I enjoyed taking a break to watch the blossoms on the neighbors' trees.  I don't know when I can get enough time to myself any time soon, although I know I need it.  No one can continue at a busy pace like this for long.  I do feel frustration at asking for help and only getting excuses: from my mother, my friends, the agency for the employees and the Vintner.  I will appreciate the break all the more when it comes.

Friday, March 8, 2013

On Eating Mashed Potatoes

My eldest son has decided that he does eat mashed potatoes, after all.  I'm so relieved, because I was prepared for it to take four weeks, not two.  At last I can settle into our new pattern at home.  The intense feeding regimen that we began at the feeding therapy program prevents me from attending to other things here at the cottage.  I spend about half of my day preparing and feeding them.  Then, we have homeschooling and other child care.  One day, it won't be quite so all consuming, but that assumes we won't see a progression of the boys medical conditions.  If we do, it may be even busier.  I am prepared to have even less time to attend the vines.  Fortunately we chose a vineyard over a dairy farm.

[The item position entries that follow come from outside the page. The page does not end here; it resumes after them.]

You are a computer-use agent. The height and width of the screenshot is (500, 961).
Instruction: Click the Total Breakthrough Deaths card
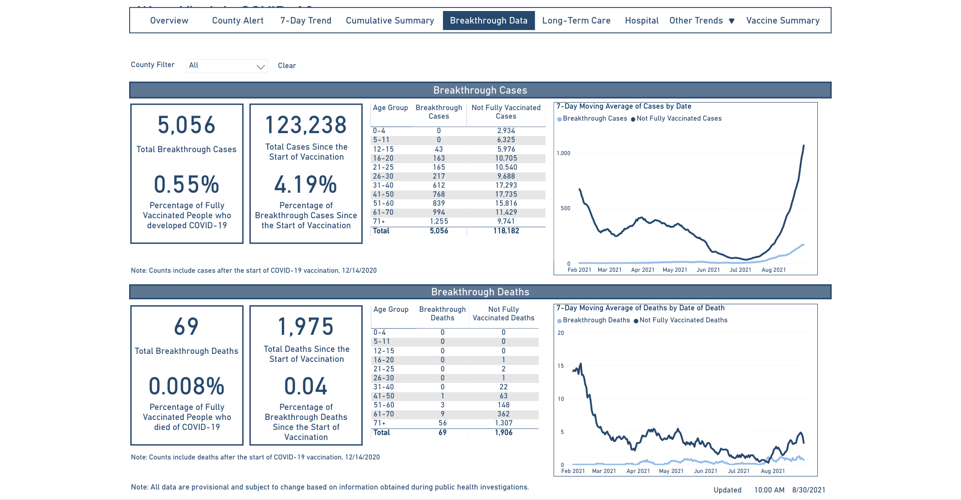187,375
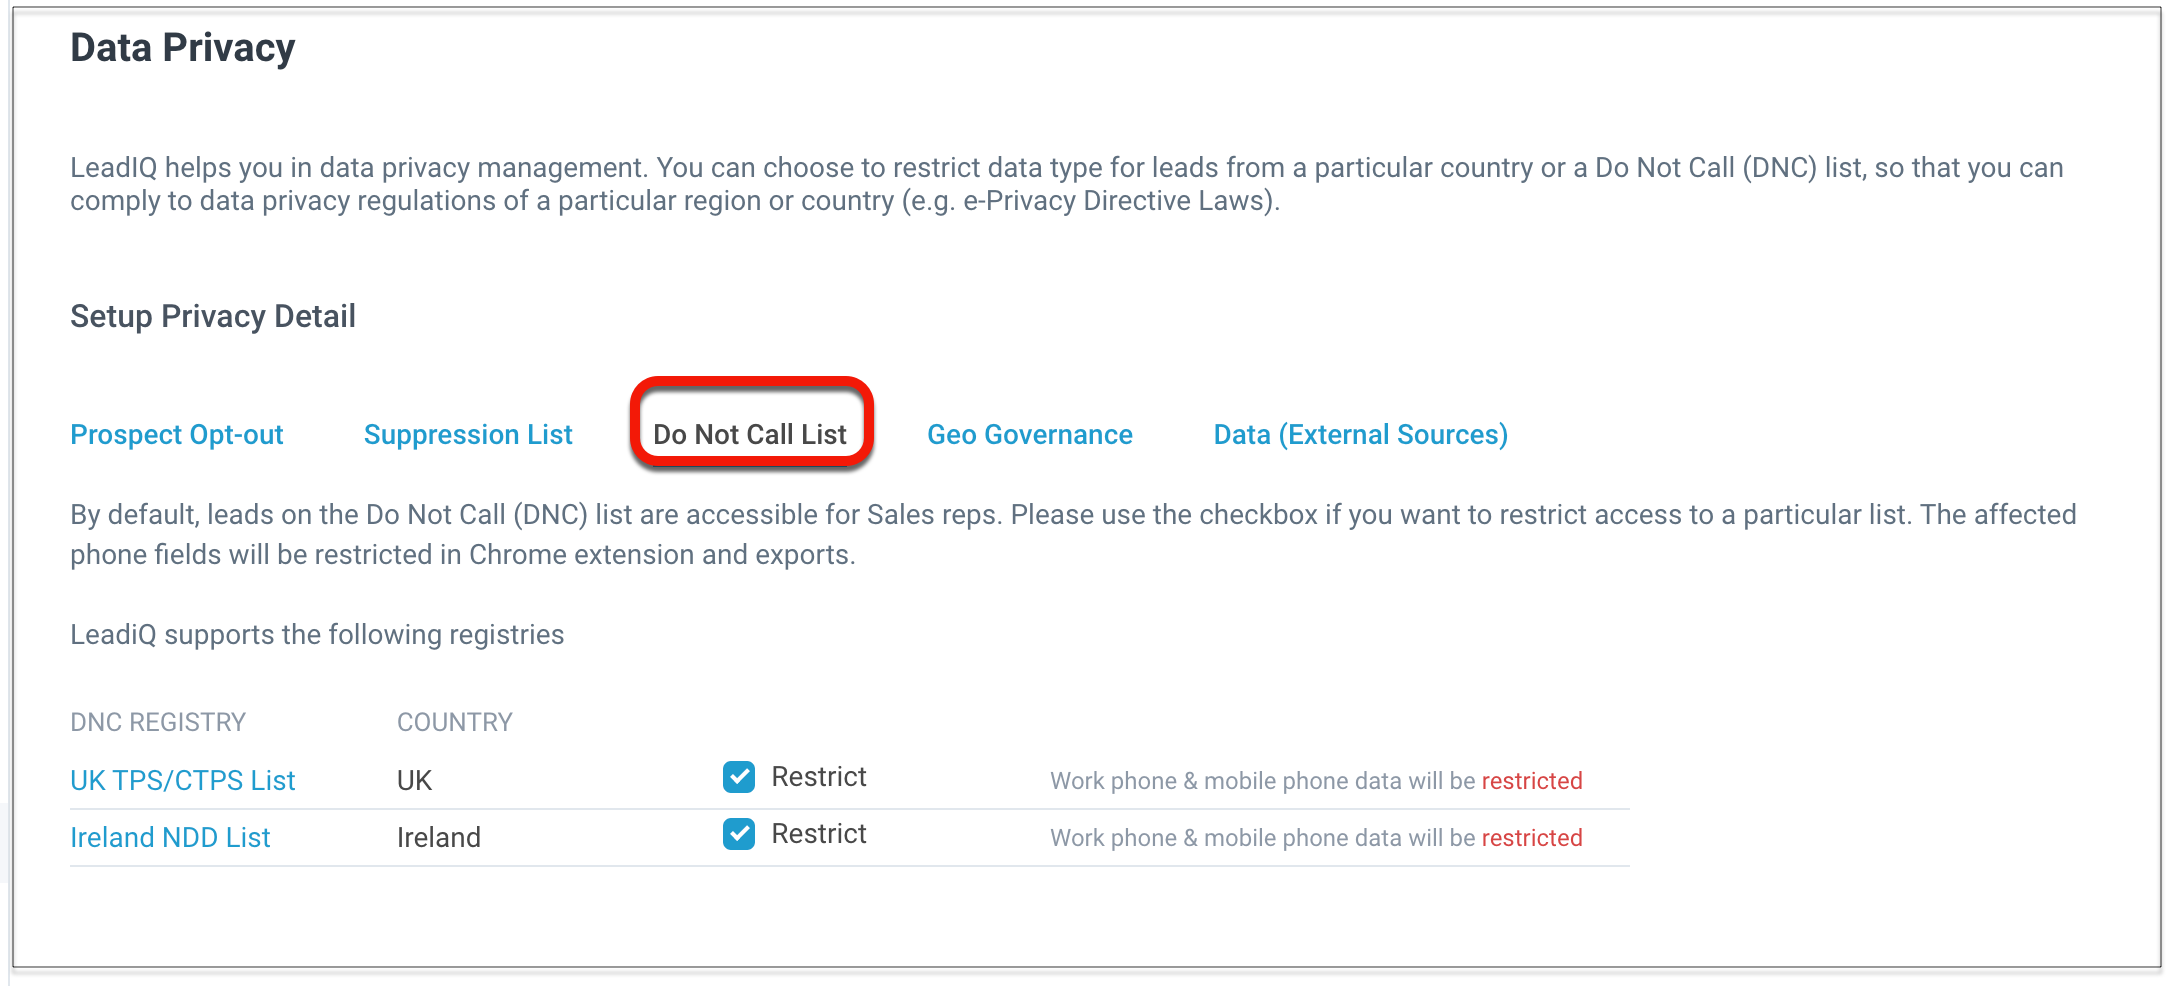The image size is (2174, 986).
Task: Open the Data (External Sources) tab
Action: coord(1360,435)
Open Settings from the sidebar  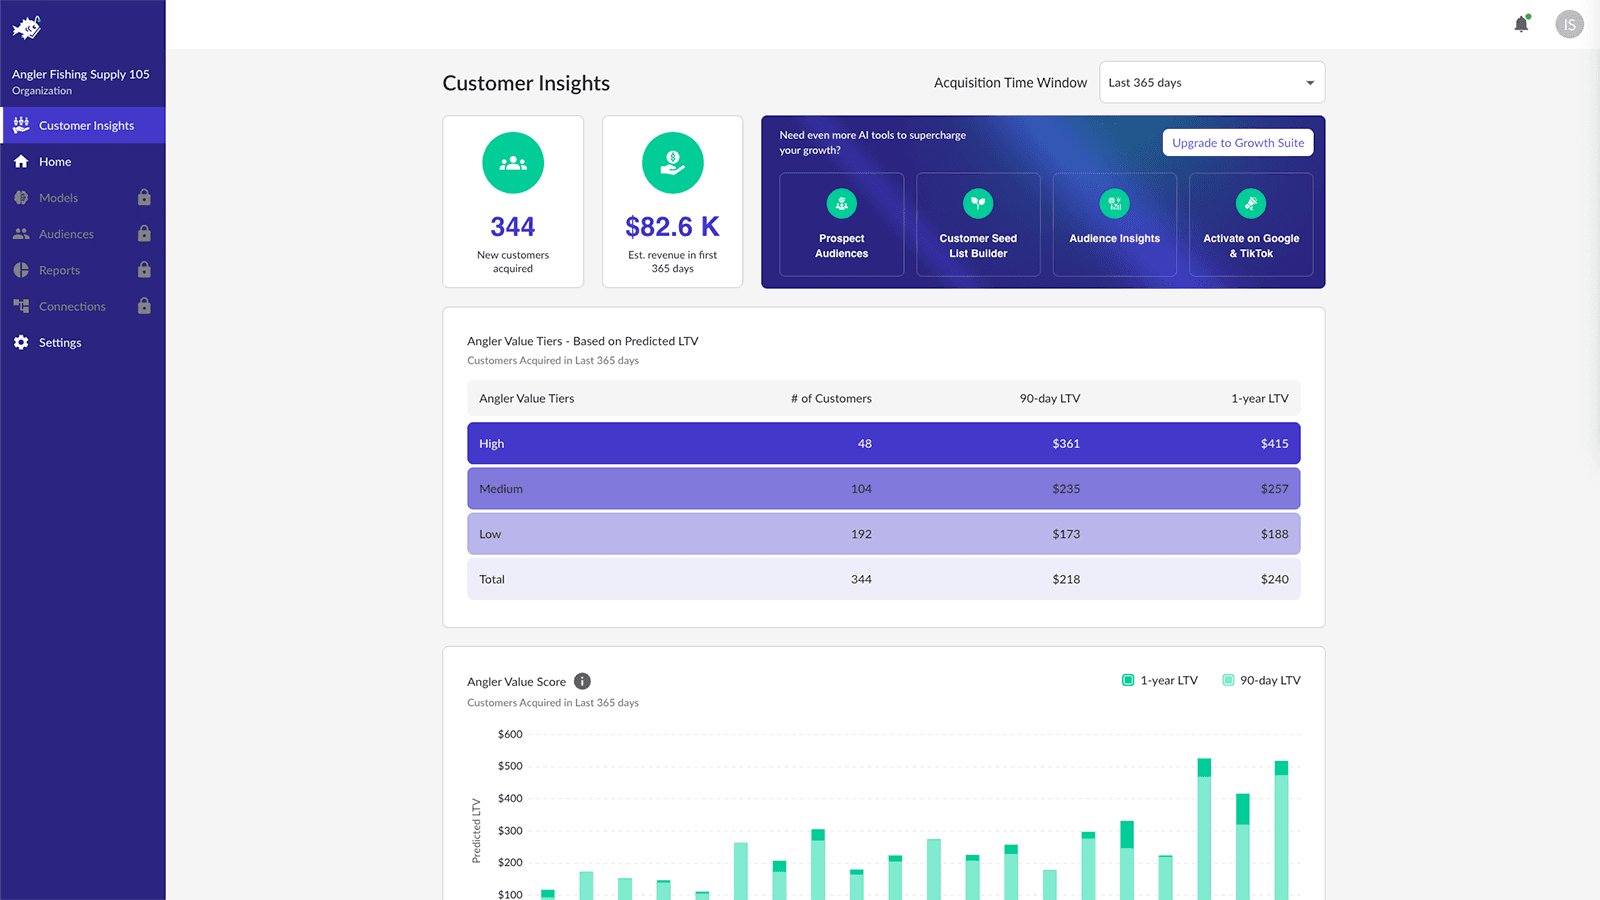pyautogui.click(x=60, y=342)
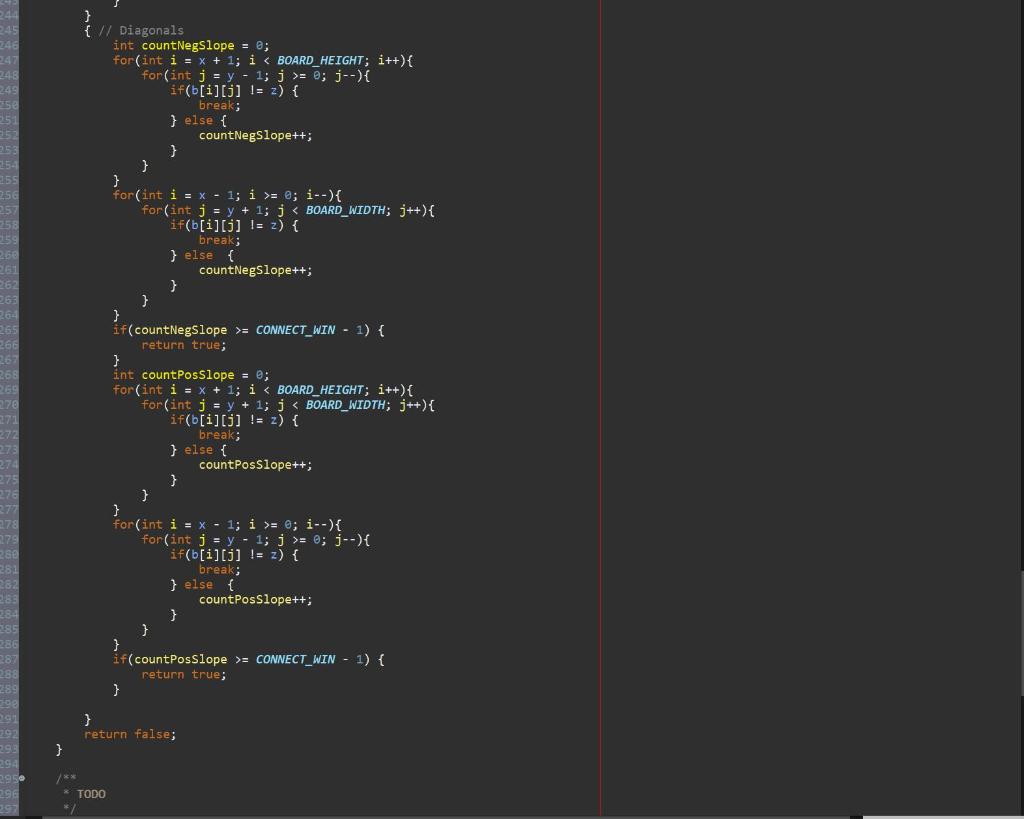Click the horizontal scrollbar thumb at the bottom

pos(943,817)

A Spring Rain on Pear Blossoms

As I sit near the window here at the cottage, I can look across the street and see rain gently falling on our neighbors' blossoming pear trees.  It's beautiful.  We don't have the brutal weather of other places in early March.  I can see a few green leaves budding out, but mostly the trees are covered with delicate white flowers.  Every day they change a bit more.  I wonder how many people don't even notice a bit.  I am certain many people do appreciate them.  We live in that kind of place.  Unlike other neighborhoods I know,  we are surrounded by walkers, cyclists, skateboarders and the like.  So many people are always around us. How much better to have trees and gardens and neighbors than to have landscaping and associates - wouldn't you agree?

A few weeks from now, all the trees will be filled with green leaves.  The blossoms will be gone. The grasses will be lush and needing weekly management.  I'll have weeds to pull out by their roots.  The garden will take up so much of my Saturday mornings.  The grape vines will bud again.  For now, we can enjoy the rain before the rain of work begins.

Thursday, March 7, 2013

Thriving Spinach and Beets

Here at the vineyard, spring is just around the corner.  I could, and should, plant cold weather seeds this weekend.  I won't.  I'm too busy with the children and errands.  I'll have another window the following weekend.  Fortunately, I don't have to worry too much about that.  My spinach and my beets survived the winter and look gorgeous.  I even have garlic chives hanging onto their space in the garden.

Fortunately, I have a toddler playing in the garden, digging to his heart's content.  It saves me work for him to  "play" and accomplish the hardest work.  I love having little ones who are happy to work as play.  Not that he doesn't have more than enough toys.  He's a delightful boy who loves to help.  He watches whatever we are doing and dives right in alongside us, especially me.

Both my beets and my spinach are heirloom varieties.  I discovered early in the winter a new garden supply business that features organic and heirloom items.  I have amazing support for my way of looking at the world, and it's all around me.  I appreciate so much how much I have - physical, emotional, geographical, social and spiritual.  Few people get to live in a magical space like I do.  Someone else my not be so fond of my little lot.  They would be missing all the beauty that I'm experienced enough in the ways of the world to treasure.